Activity:
Within the material below, locate the line with "The image size is (1913, 751)." and the line with "The image size is (1024, 768).", then return those two lines and all lines between them, exactly as written.
BEGIN Data for analysis
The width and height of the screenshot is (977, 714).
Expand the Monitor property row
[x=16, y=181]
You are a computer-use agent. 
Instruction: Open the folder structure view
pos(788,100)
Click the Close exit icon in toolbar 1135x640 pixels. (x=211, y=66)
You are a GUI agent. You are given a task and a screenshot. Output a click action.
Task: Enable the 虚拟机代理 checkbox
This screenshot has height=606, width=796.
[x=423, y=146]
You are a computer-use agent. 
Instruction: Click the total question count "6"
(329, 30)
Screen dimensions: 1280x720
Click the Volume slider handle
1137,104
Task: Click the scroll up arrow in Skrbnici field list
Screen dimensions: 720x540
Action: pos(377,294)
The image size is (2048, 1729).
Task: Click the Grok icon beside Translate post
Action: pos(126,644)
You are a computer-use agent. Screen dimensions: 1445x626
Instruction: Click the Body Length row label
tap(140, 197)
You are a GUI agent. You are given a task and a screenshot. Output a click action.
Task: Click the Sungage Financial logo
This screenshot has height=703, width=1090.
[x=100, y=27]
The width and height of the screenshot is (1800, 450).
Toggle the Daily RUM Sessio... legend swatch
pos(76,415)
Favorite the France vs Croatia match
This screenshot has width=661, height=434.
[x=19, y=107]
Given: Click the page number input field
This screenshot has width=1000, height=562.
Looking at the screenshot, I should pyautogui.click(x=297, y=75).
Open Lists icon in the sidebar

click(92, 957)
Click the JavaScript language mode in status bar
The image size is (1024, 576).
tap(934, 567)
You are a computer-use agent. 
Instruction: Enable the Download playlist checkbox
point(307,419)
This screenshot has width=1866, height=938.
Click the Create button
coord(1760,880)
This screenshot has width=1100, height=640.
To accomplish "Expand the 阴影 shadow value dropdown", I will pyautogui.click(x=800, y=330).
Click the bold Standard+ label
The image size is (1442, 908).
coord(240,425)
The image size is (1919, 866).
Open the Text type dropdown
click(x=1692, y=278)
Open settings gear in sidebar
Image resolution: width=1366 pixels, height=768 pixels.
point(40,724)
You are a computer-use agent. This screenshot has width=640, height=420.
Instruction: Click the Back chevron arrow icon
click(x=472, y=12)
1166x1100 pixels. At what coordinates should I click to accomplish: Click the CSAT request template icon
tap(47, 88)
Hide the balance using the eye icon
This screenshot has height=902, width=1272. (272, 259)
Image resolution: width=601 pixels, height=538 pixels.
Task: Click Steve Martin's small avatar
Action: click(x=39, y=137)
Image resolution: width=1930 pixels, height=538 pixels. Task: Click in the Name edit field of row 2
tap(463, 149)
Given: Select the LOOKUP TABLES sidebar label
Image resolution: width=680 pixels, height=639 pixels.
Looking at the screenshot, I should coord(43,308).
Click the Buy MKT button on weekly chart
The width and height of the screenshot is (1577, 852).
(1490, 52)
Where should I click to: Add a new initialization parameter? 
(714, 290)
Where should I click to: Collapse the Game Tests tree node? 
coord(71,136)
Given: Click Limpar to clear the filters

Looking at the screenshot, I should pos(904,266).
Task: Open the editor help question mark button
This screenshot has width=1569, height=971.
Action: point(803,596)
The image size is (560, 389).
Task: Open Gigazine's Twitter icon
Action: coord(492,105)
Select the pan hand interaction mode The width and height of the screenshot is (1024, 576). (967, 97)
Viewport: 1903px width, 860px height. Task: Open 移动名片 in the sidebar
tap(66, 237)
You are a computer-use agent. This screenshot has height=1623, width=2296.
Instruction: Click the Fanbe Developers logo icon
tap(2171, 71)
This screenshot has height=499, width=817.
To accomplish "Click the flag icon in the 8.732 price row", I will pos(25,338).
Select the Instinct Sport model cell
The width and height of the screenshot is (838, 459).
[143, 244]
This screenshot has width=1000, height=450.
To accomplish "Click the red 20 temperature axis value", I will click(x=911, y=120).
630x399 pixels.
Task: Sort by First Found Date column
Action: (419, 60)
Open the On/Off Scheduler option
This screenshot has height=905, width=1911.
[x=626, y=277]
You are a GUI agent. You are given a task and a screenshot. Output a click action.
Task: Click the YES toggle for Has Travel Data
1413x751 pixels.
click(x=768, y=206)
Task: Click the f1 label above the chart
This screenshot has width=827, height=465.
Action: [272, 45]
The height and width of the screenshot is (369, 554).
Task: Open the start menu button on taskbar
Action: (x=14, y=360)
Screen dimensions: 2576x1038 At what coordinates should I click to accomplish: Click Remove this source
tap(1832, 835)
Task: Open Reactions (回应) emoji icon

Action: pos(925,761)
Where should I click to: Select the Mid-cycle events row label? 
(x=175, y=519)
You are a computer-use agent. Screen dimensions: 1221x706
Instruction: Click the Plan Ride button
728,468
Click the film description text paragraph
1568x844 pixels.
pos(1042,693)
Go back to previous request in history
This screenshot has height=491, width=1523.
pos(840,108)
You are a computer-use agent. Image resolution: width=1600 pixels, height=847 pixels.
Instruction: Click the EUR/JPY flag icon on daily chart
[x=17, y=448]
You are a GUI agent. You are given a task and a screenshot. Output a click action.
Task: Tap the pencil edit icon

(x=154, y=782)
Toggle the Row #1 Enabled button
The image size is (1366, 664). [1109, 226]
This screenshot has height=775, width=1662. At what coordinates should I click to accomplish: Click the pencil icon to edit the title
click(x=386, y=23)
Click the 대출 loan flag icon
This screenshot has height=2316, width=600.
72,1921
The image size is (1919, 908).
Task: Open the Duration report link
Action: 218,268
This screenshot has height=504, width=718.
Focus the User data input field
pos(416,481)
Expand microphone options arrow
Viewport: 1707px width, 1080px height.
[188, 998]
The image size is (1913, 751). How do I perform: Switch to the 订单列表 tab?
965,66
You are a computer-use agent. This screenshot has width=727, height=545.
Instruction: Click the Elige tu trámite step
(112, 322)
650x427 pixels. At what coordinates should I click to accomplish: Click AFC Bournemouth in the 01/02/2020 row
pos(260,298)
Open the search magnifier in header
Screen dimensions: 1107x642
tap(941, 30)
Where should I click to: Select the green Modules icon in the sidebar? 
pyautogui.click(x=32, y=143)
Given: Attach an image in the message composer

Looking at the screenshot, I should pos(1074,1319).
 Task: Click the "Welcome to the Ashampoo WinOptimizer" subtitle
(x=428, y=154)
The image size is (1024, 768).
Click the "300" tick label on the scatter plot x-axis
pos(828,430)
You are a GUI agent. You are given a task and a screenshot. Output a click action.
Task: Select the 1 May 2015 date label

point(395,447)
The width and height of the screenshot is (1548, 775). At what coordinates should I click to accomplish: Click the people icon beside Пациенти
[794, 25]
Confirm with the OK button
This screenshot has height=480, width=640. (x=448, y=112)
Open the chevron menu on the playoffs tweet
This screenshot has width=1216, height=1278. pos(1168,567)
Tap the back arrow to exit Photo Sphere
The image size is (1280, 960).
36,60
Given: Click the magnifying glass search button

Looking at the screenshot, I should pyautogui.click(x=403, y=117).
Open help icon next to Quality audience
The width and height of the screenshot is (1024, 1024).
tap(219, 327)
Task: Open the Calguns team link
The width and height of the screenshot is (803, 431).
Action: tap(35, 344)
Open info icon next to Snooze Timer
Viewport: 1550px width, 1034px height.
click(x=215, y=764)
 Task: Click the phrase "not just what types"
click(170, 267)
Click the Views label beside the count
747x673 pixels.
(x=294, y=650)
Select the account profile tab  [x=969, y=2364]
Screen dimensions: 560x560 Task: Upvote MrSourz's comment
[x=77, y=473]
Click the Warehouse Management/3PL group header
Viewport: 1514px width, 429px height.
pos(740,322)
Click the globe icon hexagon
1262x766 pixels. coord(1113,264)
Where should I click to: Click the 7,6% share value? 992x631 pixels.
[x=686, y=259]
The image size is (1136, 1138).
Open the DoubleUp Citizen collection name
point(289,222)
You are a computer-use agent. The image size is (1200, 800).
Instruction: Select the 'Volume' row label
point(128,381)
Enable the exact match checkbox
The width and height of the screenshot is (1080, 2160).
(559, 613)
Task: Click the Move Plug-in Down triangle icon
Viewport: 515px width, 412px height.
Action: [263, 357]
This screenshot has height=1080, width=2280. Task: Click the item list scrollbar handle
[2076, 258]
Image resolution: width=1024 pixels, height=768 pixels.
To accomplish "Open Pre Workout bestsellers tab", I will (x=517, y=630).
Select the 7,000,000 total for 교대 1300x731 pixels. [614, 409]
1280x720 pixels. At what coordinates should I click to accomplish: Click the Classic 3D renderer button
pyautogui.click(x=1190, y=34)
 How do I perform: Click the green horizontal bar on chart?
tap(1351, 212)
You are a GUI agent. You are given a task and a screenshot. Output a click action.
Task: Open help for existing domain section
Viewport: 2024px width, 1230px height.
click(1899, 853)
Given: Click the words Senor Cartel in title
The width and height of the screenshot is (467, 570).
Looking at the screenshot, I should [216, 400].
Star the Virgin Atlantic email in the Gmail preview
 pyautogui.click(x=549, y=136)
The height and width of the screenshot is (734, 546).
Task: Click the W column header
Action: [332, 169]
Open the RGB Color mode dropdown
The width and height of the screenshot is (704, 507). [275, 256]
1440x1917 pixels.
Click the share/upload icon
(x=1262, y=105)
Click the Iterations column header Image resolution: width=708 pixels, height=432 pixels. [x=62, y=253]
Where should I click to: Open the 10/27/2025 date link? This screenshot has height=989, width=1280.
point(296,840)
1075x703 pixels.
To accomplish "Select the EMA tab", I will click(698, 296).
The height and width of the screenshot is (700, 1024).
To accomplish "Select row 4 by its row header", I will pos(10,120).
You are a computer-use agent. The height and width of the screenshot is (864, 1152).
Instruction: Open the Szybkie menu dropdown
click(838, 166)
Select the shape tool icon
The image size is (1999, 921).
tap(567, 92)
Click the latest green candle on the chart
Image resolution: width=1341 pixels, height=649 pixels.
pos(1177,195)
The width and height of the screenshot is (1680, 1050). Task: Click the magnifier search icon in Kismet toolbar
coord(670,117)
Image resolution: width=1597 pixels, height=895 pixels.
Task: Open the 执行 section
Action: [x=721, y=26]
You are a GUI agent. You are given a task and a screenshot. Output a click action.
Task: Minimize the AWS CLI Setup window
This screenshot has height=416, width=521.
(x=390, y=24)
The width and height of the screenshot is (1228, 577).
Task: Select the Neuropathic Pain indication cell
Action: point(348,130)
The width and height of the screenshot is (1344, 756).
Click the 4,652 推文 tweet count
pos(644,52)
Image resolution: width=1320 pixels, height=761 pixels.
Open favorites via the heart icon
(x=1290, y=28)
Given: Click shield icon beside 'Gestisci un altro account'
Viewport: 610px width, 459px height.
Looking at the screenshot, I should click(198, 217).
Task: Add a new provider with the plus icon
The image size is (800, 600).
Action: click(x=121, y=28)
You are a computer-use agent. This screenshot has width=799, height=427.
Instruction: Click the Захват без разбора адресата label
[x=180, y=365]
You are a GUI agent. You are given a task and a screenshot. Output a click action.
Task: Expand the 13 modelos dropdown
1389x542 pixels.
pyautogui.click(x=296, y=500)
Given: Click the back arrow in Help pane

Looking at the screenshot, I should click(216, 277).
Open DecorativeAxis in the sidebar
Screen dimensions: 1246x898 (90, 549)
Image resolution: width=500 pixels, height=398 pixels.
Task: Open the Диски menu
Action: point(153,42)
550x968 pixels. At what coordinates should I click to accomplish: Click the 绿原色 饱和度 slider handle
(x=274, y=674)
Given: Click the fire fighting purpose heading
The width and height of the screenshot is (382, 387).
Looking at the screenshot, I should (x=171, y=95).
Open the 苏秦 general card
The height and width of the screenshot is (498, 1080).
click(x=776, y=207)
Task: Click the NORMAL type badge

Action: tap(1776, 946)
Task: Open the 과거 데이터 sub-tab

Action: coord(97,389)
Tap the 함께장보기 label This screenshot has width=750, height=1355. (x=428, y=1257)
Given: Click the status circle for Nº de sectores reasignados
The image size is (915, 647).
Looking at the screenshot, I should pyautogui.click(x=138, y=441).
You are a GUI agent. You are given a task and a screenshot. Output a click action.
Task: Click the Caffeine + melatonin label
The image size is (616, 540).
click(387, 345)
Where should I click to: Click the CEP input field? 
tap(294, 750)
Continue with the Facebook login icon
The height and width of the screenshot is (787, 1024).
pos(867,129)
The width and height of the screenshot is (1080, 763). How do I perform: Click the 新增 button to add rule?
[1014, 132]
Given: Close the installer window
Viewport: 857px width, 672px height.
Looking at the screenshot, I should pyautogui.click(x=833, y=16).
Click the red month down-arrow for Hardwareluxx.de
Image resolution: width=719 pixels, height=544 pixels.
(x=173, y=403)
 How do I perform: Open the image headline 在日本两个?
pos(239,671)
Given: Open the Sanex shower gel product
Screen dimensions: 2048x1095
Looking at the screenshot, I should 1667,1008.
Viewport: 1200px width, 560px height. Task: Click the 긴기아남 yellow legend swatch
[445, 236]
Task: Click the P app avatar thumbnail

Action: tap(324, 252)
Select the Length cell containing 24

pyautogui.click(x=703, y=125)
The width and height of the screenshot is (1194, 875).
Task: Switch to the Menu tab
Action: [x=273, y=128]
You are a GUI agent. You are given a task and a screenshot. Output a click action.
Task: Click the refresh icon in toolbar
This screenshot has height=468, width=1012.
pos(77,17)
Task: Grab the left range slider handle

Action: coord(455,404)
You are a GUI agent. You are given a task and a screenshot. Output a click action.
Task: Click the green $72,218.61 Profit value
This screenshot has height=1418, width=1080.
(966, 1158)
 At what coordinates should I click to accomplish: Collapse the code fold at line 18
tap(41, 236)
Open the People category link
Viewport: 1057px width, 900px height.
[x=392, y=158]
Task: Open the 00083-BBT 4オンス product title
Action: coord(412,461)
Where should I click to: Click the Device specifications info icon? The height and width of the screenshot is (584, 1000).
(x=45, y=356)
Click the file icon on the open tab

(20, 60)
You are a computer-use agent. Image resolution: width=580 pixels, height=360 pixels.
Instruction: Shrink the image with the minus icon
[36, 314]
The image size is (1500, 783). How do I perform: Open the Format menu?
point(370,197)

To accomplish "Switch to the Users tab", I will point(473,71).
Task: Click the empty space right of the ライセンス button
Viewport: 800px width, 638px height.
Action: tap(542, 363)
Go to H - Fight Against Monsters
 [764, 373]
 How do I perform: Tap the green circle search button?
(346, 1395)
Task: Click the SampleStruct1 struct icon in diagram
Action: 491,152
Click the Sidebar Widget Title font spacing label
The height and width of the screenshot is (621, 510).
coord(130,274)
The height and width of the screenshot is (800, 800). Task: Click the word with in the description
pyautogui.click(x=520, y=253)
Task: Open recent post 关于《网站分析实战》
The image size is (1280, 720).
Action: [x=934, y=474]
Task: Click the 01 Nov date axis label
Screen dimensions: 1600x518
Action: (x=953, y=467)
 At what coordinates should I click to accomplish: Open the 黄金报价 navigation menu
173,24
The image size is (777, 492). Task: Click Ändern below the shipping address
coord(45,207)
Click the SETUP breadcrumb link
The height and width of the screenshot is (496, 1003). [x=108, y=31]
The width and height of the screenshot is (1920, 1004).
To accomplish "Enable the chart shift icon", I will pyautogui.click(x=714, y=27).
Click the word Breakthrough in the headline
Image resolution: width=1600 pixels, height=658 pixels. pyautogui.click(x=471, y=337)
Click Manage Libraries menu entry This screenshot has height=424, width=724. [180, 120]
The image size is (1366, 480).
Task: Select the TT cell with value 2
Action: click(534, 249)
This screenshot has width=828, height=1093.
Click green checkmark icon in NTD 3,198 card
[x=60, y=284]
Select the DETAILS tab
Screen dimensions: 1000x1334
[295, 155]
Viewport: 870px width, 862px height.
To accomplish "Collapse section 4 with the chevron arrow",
END Data for analysis
Task result:
The image size is (1913, 751). How do I perform: Switch to the 订单列表 tab?
965,66
You are a computer-use agent. This screenshot has width=727, height=545.
Instruction: Click the Elige tu trámite step
(112, 322)
650x427 pixels. At what coordinates should I click to accomplish: Click AFC Bournemouth in the 01/02/2020 row
pos(260,298)
Open the search magnifier in header
Screen dimensions: 1107x642
tap(941, 30)
Where should I click to: Select the green Modules icon in the sidebar? 
pyautogui.click(x=32, y=143)
Given: Attach an image in the message composer

Looking at the screenshot, I should pos(1074,1319).
 Task: Click the "Welcome to the Ashampoo WinOptimizer" subtitle
(x=428, y=154)
The image size is (1024, 768).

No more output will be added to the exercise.